→ **SHORT TASK**: Output the entries as a numbered list with blank lines left out, going from the start of the entries up to and including the line that contains "[x=26, y=262]".

※ ※ ※

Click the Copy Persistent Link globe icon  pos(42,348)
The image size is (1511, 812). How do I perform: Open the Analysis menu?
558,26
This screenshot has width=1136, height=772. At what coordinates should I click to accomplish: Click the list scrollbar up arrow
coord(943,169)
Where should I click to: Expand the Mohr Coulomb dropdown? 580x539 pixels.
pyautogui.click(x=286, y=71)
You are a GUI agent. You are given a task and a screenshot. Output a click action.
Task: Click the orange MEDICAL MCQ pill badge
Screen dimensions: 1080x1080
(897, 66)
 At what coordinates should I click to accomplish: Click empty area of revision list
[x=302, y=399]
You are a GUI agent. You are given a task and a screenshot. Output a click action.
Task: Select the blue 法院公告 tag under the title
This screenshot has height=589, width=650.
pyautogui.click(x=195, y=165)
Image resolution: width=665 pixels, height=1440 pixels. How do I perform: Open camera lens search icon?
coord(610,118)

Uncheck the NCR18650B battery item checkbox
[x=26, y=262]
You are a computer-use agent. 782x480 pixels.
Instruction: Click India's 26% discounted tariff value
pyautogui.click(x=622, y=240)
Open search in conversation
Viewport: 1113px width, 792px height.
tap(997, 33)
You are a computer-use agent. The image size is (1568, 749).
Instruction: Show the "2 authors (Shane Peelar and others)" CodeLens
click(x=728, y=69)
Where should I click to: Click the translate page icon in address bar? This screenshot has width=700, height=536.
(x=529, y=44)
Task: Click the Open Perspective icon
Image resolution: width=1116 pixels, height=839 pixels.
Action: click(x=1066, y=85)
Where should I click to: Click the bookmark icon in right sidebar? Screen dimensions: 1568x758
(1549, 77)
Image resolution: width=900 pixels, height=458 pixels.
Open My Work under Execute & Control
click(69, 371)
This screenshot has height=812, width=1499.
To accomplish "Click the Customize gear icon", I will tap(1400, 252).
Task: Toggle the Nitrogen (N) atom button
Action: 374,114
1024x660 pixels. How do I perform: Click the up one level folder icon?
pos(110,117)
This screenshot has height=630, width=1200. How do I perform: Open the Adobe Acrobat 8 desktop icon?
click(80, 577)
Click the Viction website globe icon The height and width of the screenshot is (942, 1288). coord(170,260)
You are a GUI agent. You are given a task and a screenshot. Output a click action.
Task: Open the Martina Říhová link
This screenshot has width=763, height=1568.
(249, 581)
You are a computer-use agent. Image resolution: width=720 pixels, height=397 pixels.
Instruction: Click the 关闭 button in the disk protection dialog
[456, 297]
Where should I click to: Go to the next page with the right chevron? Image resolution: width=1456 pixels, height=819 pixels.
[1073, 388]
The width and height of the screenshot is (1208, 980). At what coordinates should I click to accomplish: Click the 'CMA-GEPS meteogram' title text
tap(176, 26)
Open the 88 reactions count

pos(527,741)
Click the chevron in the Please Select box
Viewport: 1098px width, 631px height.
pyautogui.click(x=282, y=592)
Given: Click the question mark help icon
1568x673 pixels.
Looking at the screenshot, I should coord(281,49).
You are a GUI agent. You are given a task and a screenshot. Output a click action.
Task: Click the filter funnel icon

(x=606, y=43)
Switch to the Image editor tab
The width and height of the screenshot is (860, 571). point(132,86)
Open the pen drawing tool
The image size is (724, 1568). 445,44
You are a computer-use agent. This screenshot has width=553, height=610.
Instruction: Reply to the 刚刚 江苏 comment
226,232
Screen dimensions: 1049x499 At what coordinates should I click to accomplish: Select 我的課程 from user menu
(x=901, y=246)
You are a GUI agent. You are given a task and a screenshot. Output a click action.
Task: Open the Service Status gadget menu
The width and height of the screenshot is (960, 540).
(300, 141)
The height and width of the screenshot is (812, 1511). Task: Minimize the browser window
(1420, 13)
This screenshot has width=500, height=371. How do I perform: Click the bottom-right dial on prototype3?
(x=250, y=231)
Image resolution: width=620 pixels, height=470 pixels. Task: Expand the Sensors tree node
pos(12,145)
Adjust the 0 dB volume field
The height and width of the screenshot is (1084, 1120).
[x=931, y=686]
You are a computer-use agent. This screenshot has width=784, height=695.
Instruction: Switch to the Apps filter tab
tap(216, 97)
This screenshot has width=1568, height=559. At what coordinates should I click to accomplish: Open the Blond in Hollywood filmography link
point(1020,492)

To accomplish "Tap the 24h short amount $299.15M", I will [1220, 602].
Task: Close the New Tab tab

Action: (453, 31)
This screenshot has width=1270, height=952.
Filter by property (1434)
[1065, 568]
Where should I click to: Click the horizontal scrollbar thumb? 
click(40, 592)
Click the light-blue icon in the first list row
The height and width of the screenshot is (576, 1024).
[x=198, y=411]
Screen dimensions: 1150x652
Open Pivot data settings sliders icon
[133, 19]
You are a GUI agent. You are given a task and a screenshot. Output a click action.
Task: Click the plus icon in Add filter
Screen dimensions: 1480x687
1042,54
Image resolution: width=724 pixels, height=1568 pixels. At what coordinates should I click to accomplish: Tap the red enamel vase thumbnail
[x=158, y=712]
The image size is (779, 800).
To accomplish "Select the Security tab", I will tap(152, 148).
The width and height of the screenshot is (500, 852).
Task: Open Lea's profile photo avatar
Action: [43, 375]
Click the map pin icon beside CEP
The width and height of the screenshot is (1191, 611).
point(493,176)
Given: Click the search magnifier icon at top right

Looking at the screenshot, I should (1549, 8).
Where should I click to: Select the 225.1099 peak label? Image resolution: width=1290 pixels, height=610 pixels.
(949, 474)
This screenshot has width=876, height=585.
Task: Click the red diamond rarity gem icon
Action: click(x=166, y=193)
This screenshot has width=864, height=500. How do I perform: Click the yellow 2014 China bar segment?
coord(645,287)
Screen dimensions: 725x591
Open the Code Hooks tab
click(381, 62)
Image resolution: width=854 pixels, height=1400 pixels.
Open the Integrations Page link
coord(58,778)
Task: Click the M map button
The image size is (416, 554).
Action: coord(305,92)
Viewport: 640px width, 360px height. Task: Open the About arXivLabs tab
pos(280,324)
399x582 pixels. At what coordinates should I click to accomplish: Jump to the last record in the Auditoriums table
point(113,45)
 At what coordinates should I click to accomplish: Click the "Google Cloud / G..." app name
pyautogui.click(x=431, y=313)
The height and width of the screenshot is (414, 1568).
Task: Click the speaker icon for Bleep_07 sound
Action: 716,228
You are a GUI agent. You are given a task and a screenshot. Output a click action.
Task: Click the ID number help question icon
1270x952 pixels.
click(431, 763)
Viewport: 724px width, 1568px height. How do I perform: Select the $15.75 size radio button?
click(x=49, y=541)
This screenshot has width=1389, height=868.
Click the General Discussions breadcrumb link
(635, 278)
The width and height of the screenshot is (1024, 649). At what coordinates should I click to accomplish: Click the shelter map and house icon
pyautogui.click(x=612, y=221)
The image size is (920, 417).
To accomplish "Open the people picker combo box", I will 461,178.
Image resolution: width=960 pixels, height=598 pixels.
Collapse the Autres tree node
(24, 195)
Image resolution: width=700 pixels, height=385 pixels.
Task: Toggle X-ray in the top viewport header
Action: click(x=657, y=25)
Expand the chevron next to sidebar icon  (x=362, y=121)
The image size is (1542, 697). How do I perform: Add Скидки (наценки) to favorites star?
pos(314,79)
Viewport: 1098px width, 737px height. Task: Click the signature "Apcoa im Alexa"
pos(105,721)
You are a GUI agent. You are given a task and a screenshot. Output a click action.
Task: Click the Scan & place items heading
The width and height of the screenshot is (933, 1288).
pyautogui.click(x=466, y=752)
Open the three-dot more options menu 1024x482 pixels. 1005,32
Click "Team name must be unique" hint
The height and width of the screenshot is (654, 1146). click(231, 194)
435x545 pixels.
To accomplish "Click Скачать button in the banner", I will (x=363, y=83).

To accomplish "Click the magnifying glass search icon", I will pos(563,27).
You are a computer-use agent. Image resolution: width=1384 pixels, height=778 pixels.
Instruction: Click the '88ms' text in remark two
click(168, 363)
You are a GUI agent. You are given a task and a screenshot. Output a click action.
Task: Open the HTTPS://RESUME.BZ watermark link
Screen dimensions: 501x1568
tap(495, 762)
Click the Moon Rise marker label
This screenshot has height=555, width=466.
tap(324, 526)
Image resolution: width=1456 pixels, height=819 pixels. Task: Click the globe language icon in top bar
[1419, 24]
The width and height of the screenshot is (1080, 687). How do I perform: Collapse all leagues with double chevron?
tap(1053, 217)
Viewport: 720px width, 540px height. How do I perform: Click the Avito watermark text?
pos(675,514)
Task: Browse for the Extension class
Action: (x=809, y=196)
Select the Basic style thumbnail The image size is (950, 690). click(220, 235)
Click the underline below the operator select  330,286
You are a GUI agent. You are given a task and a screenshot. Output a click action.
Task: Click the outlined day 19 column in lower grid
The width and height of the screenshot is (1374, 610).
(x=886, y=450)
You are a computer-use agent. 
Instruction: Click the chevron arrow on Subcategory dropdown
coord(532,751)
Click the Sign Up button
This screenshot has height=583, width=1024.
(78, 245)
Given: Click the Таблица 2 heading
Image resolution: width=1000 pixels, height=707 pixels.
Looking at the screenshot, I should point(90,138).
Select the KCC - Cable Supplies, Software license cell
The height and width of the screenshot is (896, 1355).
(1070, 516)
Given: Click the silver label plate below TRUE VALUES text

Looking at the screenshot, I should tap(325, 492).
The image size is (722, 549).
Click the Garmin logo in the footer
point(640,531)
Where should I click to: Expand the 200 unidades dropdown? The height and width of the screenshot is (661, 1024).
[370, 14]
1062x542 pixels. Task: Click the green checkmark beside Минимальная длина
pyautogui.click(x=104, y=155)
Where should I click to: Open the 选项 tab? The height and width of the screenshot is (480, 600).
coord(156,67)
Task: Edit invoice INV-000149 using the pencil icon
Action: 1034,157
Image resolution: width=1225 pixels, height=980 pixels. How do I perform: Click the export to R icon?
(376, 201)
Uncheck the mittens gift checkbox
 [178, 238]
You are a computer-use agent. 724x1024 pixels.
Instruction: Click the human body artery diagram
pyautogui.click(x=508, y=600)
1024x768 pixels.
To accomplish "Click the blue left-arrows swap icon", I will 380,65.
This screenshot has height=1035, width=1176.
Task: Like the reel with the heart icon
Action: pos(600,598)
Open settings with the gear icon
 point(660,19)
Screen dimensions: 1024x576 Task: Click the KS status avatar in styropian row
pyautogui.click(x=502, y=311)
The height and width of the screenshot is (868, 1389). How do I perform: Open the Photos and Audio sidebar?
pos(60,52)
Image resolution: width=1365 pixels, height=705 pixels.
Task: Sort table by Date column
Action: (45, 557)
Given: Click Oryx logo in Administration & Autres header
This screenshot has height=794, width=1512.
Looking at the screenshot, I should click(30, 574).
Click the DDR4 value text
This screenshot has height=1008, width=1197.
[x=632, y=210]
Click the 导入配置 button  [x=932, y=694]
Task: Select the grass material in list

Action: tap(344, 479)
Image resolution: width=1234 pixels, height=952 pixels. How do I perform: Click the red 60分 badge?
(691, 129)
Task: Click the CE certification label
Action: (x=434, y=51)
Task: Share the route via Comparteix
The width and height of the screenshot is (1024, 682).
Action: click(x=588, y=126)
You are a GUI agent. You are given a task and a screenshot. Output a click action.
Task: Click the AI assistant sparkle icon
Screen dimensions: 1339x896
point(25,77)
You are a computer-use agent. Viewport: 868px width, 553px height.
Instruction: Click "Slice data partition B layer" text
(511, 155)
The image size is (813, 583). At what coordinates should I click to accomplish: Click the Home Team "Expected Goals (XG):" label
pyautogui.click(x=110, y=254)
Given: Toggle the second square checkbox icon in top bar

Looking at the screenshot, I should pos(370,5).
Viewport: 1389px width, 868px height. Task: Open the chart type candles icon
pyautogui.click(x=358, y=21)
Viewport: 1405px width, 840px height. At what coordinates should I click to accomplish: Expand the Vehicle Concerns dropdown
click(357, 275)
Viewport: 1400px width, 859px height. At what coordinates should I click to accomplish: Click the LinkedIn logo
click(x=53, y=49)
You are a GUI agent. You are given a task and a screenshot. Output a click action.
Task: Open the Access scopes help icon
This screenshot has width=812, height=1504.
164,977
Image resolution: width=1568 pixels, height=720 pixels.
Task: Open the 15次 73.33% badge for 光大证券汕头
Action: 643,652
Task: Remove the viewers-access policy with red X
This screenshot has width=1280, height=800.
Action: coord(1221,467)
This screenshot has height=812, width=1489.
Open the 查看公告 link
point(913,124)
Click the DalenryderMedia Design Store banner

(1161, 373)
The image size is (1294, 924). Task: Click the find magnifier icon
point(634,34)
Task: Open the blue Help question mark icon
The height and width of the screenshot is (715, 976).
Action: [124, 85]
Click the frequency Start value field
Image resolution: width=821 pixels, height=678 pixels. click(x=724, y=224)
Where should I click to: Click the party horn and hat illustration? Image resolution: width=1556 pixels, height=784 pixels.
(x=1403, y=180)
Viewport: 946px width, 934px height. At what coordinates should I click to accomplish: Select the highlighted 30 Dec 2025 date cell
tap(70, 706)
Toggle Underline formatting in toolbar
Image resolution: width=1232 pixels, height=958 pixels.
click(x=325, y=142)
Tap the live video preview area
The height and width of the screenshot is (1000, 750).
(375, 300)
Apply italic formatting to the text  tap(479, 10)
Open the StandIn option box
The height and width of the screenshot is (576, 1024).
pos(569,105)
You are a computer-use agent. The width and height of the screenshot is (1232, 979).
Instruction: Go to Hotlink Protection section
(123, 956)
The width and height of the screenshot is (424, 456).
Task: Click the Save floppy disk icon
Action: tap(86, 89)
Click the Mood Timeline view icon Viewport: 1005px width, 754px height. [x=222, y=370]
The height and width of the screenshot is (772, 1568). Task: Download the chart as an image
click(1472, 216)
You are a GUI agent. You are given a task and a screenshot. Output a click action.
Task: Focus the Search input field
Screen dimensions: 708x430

※ ※ ※

→ **COMPLETE OUTPUT**:
1. Click the Copy Persistent Link globe icon  pos(42,348)
2. The image size is (1511, 812). How do I perform: Open the Analysis menu?
3. 558,26
4. This screenshot has width=1136, height=772. At what coordinates should I click to accomplish: Click the list scrollbar up arrow
5. coord(943,169)
6. Where should I click to: Expand the Mohr Coulomb dropdown? 580x539 pixels.
7. pyautogui.click(x=286, y=71)
8. You are a GUI agent. You are given a task and a screenshot. Output a click action.
9. Task: Click the orange MEDICAL MCQ pill badge
10. Screen dimensions: 1080x1080
11. (897, 66)
12.  At what coordinates should I click to accomplish: Click empty area of revision list
13. [x=302, y=399]
14. You are a GUI agent. You are given a task and a screenshot. Output a click action.
15. Task: Select the blue 法院公告 tag under the title
16. This screenshot has height=589, width=650.
17. pyautogui.click(x=195, y=165)
18. Image resolution: width=665 pixels, height=1440 pixels. How do I perform: Open camera lens search icon?
19. coord(610,118)
20. Uncheck the NCR18650B battery item checkbox
21. [x=26, y=262]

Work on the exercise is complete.